By Kirk Leonard, Socialist Party (CWI) Australia
Recent reporting on this activity in the Australian media shows both the growing strength and increasing weakness of the misnamed ‘Chinese Communist Party’ (CCP) regime.
Projecting soft, and increasingly hard, power into Australia is part of the Chinese regime’s overall international strategy. The CCP is seeking to increase its influence to neutralise Australia’s support for the US in the Asia-Pacific region, militarily and diplomatically. For example, it constantly warns Australia against “taking sides” in the South China Sea territorial disputes. This conflict between the two imperial powers of the US and China, rooted in the dynamics of the capitalist system and its cut-throat competition, is at the base of China’s actions.

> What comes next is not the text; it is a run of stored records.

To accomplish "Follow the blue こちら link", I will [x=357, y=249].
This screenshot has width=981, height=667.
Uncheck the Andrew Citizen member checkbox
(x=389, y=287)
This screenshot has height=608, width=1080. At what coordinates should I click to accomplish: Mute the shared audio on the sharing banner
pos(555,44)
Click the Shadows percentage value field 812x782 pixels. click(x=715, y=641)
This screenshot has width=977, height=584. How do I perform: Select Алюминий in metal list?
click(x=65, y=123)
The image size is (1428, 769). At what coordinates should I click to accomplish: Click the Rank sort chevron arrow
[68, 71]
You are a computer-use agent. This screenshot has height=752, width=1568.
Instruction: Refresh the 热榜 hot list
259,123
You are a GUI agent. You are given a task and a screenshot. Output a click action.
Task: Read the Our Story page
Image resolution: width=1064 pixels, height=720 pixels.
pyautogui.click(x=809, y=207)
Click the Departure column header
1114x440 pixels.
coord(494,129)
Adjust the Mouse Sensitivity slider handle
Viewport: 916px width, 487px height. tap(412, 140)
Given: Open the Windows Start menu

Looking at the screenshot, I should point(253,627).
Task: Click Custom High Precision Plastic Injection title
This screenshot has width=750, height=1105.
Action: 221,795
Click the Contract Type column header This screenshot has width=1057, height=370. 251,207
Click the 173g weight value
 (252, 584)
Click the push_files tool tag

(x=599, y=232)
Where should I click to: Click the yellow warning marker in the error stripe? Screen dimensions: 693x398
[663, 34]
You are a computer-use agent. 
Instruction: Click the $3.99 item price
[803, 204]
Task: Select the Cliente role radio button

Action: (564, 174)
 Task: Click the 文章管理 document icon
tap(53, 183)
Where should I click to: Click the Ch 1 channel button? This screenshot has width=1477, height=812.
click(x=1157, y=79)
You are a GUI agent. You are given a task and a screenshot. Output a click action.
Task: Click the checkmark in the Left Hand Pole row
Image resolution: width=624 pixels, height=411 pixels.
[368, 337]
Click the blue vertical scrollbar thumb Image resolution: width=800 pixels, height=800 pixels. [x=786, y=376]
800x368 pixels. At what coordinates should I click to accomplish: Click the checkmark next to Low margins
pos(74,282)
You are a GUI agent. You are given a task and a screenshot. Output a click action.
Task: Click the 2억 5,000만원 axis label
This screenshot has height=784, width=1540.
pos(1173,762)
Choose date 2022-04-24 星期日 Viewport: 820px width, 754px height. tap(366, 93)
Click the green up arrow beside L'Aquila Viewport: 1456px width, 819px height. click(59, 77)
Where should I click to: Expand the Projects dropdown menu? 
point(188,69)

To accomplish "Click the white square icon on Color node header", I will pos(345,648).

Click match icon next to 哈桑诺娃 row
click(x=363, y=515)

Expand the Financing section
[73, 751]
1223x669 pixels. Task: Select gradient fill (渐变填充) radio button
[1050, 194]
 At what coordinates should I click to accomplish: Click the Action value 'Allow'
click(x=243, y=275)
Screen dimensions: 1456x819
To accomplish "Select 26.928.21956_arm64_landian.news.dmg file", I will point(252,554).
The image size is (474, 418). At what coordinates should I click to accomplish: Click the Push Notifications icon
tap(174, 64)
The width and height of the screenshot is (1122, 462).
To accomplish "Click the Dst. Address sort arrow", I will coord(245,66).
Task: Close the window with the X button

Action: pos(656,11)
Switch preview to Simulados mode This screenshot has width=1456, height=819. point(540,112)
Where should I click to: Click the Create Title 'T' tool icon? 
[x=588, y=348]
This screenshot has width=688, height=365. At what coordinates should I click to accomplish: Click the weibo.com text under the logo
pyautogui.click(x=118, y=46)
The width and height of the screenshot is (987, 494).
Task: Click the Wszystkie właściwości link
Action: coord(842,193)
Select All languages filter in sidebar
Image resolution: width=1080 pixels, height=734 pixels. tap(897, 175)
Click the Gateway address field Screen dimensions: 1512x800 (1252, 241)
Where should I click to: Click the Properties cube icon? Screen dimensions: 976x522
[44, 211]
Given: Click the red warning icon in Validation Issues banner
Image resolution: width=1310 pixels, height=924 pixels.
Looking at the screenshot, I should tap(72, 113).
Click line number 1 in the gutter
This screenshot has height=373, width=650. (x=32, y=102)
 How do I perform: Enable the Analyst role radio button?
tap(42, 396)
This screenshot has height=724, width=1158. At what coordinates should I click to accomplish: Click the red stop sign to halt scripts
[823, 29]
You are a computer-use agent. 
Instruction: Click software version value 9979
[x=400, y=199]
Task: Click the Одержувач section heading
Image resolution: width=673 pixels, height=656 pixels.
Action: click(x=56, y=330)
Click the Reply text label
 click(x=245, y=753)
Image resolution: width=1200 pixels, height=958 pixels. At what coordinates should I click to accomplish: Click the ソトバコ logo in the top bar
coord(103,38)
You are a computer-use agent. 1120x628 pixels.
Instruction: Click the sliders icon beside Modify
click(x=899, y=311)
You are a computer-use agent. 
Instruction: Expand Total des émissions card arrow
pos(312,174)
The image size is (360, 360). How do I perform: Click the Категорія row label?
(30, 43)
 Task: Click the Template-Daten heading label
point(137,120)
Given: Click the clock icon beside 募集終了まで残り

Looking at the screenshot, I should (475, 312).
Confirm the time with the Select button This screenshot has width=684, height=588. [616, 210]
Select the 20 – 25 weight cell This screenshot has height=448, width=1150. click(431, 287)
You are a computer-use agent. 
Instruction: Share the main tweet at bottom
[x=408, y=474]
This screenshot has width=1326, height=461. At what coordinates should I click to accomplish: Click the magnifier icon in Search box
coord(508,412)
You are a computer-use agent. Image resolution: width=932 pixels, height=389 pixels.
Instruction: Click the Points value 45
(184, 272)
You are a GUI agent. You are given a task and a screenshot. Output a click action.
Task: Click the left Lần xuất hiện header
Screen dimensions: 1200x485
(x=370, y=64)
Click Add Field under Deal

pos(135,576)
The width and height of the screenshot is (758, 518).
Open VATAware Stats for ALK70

But the CCP’s increased domestic repression under President Xi Jinping also helps to explain the situation. As has been demonstrated in the CCP crackdowns on democracy protestors in Hong Kong, they fear any possible reference point of opposition to their rule in mainland China. Their fears extend to the Chinese diaspora and overseas students from mainland China who study in Australia.
Media censorship from Beijing is now extended over the overwhelming majority of Chinese-language media in Australia. The CCP has mastered multiple techniques like threatening the business interests of Chinese-language media owners in Australia, or pressuring Chinese companies to withdraw advertising contracts to ensure compliance.
This demonstrates that middle class business-people and capitalist economics cannot be relied upon to turn the tide on democratic rights like freedom of the press in China. Only a socialist press independently financed by workers, and not by corporate advertising revenue, can be relied upon in the struggle against the CCP regime for democratic rights.
Even liberal academics who criticise the regime from the relative safety of Australia are now being targeted. In March, Professor Chongyi Feng from the University of Technology Sydney visited China on a research trip to visit human rights lawyers and academics. The professor is a vocal critic of the CCP regime in the Australian media, exposing its activities. He was prevented from leaving China for several days until a campaign in the Australian press began and inquiries were made by the Australian government.
While the professor is not a revolutionary, the CCP regime cannot tolerate any dissent at all. With steadily increasing numbers of strikes and protests over many years, they fear any criticism or point of reference for struggle that could help bring down their rule. Their social base is so fragile that they even fear that middle class students studying overseas in Australia could bring back radical or anti-regime ideas and help start movements.
Education Counsellors from Chinese embassies and consulates in Australia organise student associations to cultivate networks of informants on university campuses. Through these associations the CCP regime police the political and academic thought and activity of the tens of thousands of students from mainland China who study in Australia.
They have this opportunity partly because universities and the government in Australia treat education as a commodity to be profited from. For them international students are just revenue sources, not people. Accordingly, neither the universities nor the government provide proper social support, hosting services or integration assistance.
In June 2015 a Chinese student in Brisbane, Tony Chang, sought a political protection visa in Australia. His parents in Shenyang, in north eastern China, had twice been threatened by state security agents. Chang was planning to attend a protest in Brisbane in memory of the Tiananmen Square massacre and to participate in a visit of the Dalai Lama to Australia.
Struggle for democratic rights goes hand in hand with the struggle against capitalism, and for socialist public ownership and planning of the economy in China, Australia and internationally. Capitalists are more interested in the profits of their businesses than democracy. And so it is with the Australian government as a whole. They are increasingly under CCP regime pressure through their trade deals and their reliance on economic growth in China for political and social stability at home. Workers and students in China and Australia have more in common with each other than their respective governments and must support each other’s struggles against their rulers.